### AIM OF THE EXERCISE
Using the text on school suspension rates, explain in one to three sentences why Metiria Turei says students are being suspended for reasons such as uniform infringements and haircuts.

### TEXT TO READ
=====

Suspension rate a disgrace

A minor decrease in school suspensions in the last year is nothing to crow about, the Green Party says.

"The Government shouldn't be celebrating the fact that almost 5,000 kids were suspended last year," Green Education Spokesperson Metiria Turei said. "Rather, these figures indicate that the Education Ministry is still allowing far too many of our troubled young people to be kicked out of school for spurious reasons.

"Schools are under-resourced and unable to provide adequate behavioural measures to keep kids in schools. As a result, too many students are suspended for ridiculous reasons utterly irrelevant to education, such as uniform infringements and haircuts.

"Young people suspended and excluded from school are left isolated, angry and vulnerable to negative social influences. Everyone agrees they should be kept within a supportive and structured education system wherever possible. This rate of suspensions is a disgrace for all of us."

Suspensions were often unjustly imposed without a proper process, as required by the Education Act 1989, Mrs Turei said.

"The Ministry is failing to ensure that schools are operating in accordance with the principles of natural justice when they suspend kids, meaning that kids are unjustly suspended and parents have nowhere to go to get their young person back into school."

Mrs Turei has a Private Member's Bill in the ballot which would establish a School Review Authority to which parents, young people, teachers and schools could have decisions about suspensions, stand downs and exclusions reviewed, and which could make binding decisions.

=====

### DATA SECTION
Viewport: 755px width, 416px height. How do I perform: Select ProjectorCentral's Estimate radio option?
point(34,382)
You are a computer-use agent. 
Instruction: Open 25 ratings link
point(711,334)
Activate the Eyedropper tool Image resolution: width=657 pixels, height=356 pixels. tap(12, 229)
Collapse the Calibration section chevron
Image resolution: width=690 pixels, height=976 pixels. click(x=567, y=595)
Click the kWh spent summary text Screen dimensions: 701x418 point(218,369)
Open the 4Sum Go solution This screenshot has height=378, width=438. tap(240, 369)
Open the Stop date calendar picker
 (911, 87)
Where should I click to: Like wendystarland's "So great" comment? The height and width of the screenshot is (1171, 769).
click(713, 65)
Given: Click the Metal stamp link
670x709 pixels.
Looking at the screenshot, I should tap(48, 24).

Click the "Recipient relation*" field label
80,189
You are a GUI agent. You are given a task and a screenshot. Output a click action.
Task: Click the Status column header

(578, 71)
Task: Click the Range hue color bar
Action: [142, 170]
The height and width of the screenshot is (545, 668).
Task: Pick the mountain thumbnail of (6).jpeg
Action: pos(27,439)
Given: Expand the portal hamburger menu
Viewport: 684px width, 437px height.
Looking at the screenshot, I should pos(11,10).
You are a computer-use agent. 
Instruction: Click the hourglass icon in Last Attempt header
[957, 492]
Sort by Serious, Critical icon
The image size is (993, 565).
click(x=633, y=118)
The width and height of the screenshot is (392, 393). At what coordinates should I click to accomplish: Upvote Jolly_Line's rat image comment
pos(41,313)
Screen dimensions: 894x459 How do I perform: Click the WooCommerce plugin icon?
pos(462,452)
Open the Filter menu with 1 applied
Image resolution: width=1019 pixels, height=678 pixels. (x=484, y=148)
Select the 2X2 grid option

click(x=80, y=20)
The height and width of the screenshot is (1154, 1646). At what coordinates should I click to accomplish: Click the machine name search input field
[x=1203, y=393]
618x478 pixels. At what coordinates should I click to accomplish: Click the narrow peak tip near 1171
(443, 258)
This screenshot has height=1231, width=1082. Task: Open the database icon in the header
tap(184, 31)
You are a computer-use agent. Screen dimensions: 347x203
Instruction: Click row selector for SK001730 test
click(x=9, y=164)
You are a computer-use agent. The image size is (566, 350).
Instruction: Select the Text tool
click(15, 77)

=====

### SOLVED PROBLEM
She says schools are under-resourced and cannot provide adequate behavioural measures to keep kids in school. As a result, too many students are suspended for reasons utterly irrelevant to education, such as uniform infringements and haircuts.